DATASET EXCERPTS
------------------------

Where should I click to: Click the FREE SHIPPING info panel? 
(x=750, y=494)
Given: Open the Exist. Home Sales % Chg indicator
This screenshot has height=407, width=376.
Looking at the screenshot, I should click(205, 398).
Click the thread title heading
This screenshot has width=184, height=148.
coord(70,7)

------------------------

WORK ITEM
Transcribe the whole listing above exactly, leaving nothing out.

ANSWER TO THIS PROBLEM
Where should I click to: Click the FREE SHIPPING info panel? 
(x=750, y=494)
Given: Open the Exist. Home Sales % Chg indicator
This screenshot has height=407, width=376.
Looking at the screenshot, I should click(205, 398).
Click the thread title heading
This screenshot has width=184, height=148.
coord(70,7)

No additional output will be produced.